*Aim of the task*. Only the lines from the start of the entries up to and including the line with "Given: Click the scrollbar up arrow" should be written out, exactly as they stand.

Collected data entries
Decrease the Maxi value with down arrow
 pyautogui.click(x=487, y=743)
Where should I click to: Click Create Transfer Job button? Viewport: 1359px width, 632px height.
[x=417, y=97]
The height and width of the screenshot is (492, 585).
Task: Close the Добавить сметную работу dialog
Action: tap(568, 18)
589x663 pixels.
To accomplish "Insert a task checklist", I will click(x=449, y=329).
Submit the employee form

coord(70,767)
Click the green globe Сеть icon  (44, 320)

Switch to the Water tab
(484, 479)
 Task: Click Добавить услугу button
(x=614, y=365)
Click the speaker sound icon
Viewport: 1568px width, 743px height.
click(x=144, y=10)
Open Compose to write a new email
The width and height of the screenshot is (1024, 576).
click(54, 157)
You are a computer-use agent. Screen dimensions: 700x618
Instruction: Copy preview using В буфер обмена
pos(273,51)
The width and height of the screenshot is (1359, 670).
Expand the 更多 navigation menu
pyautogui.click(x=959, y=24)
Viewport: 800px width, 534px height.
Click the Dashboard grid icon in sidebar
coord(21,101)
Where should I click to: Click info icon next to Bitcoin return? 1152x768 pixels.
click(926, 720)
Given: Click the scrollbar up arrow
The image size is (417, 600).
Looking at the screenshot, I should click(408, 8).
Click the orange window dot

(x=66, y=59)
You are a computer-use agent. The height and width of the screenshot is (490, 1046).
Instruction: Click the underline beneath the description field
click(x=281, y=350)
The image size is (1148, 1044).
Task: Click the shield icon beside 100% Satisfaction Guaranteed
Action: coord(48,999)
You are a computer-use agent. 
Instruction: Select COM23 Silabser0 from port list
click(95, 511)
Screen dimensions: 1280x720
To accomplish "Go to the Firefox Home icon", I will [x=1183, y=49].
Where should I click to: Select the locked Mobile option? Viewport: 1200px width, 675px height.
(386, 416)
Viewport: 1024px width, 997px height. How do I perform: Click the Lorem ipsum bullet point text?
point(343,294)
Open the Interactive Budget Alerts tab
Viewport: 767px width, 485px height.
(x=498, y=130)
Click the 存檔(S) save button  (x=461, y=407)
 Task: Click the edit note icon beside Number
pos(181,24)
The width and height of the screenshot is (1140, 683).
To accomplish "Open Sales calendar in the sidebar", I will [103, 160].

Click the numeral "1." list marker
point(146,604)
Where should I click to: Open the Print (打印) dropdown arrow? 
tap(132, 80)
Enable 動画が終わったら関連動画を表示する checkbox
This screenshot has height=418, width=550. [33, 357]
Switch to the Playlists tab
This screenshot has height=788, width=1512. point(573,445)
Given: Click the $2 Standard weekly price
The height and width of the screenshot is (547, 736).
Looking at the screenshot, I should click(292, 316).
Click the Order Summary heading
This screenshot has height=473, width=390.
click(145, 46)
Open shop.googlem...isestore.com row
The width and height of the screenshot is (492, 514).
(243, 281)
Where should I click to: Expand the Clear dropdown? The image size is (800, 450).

*Result below*.
Decrease the Maxi value with down arrow
 pyautogui.click(x=487, y=743)
Where should I click to: Click Create Transfer Job button? Viewport: 1359px width, 632px height.
[x=417, y=97]
The height and width of the screenshot is (492, 585).
Task: Close the Добавить сметную работу dialog
Action: tap(568, 18)
589x663 pixels.
To accomplish "Insert a task checklist", I will click(x=449, y=329).
Submit the employee form

coord(70,767)
Click the green globe Сеть icon  (44, 320)

Switch to the Water tab
(484, 479)
 Task: Click Добавить услугу button
(x=614, y=365)
Click the speaker sound icon
Viewport: 1568px width, 743px height.
click(x=144, y=10)
Open Compose to write a new email
The width and height of the screenshot is (1024, 576).
click(54, 157)
You are a computer-use agent. Screen dimensions: 700x618
Instruction: Copy preview using В буфер обмена
pos(273,51)
The width and height of the screenshot is (1359, 670).
Expand the 更多 navigation menu
pyautogui.click(x=959, y=24)
Viewport: 800px width, 534px height.
Click the Dashboard grid icon in sidebar
coord(21,101)
Where should I click to: Click info icon next to Bitcoin return? 1152x768 pixels.
click(926, 720)
Given: Click the scrollbar up arrow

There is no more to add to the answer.